(DOCUMENT EXCERPT)
+===+

I've been feeling like I'm 100bricks heavier now! I can now feel the pain those obese people are going through. Not the physical pain, but the emotional stress that they have to carry around. Phew! Though I'm not THAT fat I need therapy or a bypass surgery, I still feel that I can be a lot more better than this. Sigh. Life is no fun when you have excess fats you hang around your waist. It's not so much of how people uuhhs and aahs about how much weight you've gained, but because I'm a superbly self conscious person, people don't even have to tell me that, I can see that "YOU'RE FAT" message written exclusively for me, on their forehead.
Therefore, I'm determine to get back into shape. Say, signing up for GYM! Oh, my mother won't even believe me if I were to tell her this. She has been pressuring me so much to exercise/ sign up for gym/ do sit ups/ go jogging but everything she said fell into deaf ears. I was like, it's my buldging belly and not yours, so if I'm ok with that, why not you? Finally I know having a bulging belly is NOT OK. I've came back to my senses. She's 101% right, clothes fits just so much more better and prettier on a nice body minus a flabby tummy. Hahaha. She's going to be very happy for me. I just know it.
1 comments:
putting on weight is one of my problem too. I just love to eat.

+===+

(WHAT TO DO) Write out the blog post about weight gain word for word, starting with "I've been feeling" and going on through "on their forehead.".

+===+

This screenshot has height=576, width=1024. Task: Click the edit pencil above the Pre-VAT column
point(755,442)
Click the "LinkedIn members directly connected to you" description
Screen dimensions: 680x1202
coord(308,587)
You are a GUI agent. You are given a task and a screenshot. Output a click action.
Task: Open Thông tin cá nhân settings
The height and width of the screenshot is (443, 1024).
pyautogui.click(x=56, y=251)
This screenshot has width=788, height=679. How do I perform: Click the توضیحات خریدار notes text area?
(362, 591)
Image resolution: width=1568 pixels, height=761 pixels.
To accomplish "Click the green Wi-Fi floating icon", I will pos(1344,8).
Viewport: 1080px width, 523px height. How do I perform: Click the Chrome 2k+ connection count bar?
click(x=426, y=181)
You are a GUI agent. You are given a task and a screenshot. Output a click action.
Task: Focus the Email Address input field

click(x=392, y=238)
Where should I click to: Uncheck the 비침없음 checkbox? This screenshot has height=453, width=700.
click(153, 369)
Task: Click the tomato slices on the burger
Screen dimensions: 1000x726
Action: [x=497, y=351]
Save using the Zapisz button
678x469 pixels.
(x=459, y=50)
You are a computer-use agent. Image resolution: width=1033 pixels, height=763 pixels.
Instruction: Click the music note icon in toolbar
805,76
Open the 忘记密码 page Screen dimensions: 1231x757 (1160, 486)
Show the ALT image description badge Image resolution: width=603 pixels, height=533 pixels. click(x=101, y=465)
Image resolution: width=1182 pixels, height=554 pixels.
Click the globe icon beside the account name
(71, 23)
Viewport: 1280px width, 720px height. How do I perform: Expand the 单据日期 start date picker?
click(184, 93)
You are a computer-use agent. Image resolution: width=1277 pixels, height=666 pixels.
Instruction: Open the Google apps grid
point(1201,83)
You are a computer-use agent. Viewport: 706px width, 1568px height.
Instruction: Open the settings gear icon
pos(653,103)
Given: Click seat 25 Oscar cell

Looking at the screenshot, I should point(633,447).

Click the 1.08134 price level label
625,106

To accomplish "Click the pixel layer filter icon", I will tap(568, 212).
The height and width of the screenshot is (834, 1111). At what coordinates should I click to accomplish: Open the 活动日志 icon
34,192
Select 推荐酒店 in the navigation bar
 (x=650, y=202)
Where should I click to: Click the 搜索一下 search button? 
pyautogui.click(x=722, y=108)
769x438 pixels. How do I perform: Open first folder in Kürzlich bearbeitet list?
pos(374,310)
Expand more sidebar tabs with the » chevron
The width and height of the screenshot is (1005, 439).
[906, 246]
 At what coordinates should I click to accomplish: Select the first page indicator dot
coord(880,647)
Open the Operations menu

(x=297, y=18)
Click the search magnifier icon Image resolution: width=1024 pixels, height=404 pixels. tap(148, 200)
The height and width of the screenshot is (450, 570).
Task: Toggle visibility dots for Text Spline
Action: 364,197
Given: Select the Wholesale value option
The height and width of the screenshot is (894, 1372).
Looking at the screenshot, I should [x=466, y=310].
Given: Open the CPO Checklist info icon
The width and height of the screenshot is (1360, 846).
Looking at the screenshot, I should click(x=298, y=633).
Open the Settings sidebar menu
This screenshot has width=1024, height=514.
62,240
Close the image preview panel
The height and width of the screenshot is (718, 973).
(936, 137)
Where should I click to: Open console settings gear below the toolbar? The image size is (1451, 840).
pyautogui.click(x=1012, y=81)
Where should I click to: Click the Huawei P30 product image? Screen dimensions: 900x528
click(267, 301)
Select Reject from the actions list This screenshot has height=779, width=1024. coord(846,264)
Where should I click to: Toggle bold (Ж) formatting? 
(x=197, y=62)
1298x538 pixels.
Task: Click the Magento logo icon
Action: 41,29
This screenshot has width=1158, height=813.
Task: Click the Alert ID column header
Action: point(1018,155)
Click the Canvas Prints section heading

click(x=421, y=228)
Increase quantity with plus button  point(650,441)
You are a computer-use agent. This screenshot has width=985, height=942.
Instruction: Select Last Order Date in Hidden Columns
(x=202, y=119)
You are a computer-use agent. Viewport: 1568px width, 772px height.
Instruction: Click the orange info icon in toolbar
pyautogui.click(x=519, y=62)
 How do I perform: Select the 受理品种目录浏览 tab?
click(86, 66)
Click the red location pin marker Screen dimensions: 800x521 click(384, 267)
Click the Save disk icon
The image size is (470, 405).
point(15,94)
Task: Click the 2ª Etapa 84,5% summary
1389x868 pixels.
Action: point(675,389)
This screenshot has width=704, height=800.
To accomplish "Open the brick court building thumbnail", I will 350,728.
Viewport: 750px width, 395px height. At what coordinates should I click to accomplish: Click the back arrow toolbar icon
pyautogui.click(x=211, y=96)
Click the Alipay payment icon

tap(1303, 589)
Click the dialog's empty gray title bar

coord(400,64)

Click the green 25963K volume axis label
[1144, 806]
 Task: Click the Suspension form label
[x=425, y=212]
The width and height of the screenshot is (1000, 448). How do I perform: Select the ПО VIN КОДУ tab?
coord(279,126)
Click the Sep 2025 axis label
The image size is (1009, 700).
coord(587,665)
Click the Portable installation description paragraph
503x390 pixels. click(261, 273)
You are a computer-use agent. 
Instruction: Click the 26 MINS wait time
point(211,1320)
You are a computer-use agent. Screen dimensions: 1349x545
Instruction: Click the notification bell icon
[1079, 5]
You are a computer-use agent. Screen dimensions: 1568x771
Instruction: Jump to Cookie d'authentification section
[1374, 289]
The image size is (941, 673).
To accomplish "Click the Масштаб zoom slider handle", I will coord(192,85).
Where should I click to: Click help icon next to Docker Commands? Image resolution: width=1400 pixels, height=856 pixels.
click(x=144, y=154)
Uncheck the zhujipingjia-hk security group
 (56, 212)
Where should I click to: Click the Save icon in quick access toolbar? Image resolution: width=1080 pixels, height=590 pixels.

+===+

(ANSWER TO THE PROBLEM)
I've been feeling like I'm 100bricks heavier now! I can now feel the pain those obese people are going through. Not the physical pain, but the emotional stress that they have to carry around. Phew! Though I'm not THAT fat I need therapy or a bypass surgery, I still feel that I can be a lot more better than this. Sigh. Life is no fun when you have excess fats you hang around your waist. It's not so much of how people uuhhs and aahs about how much weight you've gained, but because I'm a superbly self conscious person, people don't even have to tell me that, I can see that "YOU'RE FAT" message written exclusively for me, on their forehead.